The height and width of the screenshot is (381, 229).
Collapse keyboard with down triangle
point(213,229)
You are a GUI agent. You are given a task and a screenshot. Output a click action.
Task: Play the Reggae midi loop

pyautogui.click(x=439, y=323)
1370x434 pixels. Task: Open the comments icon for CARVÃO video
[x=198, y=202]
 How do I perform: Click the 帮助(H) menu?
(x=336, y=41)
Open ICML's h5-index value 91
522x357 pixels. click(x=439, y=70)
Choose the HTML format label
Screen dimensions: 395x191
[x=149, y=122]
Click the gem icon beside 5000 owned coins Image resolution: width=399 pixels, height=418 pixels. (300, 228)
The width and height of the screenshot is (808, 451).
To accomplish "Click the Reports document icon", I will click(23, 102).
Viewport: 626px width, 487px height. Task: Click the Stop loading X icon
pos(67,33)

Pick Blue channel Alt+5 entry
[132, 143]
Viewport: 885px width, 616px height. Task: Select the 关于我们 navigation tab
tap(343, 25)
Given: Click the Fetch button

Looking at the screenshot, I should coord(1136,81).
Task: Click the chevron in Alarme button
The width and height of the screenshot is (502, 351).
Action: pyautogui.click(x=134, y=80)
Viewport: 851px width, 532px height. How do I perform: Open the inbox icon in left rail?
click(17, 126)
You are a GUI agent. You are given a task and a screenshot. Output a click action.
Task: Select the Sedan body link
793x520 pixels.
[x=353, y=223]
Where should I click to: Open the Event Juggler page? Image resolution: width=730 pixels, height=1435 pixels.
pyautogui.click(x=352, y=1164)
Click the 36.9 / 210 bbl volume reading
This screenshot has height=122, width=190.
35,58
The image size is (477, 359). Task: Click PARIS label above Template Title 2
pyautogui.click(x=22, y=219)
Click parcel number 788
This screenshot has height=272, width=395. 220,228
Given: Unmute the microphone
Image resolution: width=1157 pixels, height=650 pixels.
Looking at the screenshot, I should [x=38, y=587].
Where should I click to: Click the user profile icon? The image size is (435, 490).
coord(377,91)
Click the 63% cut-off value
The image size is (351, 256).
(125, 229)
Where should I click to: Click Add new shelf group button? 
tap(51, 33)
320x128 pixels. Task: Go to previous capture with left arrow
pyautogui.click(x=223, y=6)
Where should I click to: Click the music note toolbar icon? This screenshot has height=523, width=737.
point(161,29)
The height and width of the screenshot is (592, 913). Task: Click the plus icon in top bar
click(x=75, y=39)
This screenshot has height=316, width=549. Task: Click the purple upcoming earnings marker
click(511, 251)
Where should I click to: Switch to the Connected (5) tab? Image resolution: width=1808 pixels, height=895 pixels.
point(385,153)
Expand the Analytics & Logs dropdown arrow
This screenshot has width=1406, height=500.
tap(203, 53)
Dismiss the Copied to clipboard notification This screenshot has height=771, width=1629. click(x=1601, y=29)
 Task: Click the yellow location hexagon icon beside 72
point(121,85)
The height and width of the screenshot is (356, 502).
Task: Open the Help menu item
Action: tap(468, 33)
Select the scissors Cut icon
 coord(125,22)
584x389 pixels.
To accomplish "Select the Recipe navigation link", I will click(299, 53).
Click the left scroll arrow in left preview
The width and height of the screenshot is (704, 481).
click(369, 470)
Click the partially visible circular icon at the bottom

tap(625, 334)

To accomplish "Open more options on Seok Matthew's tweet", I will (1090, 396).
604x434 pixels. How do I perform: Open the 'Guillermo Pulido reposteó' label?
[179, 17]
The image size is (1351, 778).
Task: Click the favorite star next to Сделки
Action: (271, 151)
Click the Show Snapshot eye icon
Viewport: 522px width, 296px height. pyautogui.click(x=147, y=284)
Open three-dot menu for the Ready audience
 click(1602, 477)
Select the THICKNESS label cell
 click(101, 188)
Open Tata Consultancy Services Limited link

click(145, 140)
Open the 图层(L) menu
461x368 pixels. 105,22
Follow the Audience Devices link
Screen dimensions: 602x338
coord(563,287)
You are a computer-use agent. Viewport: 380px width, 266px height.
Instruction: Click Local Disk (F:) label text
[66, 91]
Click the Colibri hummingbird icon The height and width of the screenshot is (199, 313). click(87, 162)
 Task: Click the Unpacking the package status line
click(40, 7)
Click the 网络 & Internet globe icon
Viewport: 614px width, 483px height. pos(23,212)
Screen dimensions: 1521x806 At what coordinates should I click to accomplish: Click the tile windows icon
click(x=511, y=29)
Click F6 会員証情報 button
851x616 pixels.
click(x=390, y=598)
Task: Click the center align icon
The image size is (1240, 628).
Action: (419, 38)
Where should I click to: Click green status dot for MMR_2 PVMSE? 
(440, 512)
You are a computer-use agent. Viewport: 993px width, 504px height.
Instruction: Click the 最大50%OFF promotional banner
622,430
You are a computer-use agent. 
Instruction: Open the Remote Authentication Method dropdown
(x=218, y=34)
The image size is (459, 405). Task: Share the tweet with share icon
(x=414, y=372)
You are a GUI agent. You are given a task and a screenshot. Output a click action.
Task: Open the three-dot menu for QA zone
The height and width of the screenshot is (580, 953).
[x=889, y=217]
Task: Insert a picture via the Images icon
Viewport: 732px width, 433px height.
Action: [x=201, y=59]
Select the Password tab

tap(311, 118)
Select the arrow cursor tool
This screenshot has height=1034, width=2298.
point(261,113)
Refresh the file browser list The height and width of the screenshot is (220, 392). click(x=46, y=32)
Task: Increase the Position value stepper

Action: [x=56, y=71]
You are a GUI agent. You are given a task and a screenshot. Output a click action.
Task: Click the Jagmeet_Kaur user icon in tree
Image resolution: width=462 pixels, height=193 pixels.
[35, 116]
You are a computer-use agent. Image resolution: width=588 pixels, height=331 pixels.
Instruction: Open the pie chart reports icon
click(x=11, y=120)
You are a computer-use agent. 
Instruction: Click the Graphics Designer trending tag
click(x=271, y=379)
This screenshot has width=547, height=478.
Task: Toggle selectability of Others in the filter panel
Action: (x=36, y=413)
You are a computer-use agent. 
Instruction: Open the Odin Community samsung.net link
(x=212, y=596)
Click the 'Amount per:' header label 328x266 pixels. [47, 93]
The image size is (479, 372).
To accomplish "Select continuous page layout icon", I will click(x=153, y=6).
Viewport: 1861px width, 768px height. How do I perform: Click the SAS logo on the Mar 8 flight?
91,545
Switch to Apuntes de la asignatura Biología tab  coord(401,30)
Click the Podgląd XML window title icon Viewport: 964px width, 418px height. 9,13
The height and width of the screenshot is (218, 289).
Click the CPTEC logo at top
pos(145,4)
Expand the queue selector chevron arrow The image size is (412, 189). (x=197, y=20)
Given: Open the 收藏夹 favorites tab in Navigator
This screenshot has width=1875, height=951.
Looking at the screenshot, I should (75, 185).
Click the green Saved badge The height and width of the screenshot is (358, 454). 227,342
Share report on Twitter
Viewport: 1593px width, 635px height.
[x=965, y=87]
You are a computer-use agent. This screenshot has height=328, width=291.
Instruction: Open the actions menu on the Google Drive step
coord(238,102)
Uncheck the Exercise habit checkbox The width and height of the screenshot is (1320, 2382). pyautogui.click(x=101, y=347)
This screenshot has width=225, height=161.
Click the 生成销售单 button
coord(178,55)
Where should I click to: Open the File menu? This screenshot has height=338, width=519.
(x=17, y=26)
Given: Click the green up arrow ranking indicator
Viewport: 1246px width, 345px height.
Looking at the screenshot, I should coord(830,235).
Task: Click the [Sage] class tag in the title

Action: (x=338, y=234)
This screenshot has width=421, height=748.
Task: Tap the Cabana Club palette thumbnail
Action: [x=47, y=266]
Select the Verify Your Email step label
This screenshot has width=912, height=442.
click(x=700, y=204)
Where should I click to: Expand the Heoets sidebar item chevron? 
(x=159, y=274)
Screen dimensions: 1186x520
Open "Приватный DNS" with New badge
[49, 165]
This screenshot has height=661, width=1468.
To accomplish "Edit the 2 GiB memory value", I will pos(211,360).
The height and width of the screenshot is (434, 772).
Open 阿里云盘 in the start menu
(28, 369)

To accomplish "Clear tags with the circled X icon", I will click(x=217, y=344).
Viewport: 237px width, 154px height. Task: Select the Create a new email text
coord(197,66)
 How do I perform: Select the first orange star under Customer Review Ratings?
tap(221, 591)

*Task brief*: Which lines above include "computer"? Show each of them by copying it.

*Answer space*:
You are a computer-use agent. Viewport: 380px width, 266px height.
You are a computer-use agent. Viewport: 993px width, 504px height.
You are a computer-use agent. 
You are a computer-use agent. Image resolution: width=588 pixels, height=331 pixels.
You are a computer-use agent. 
You are a computer-use agent. 
You are a computer-use agent. This screenshot has height=328, width=291.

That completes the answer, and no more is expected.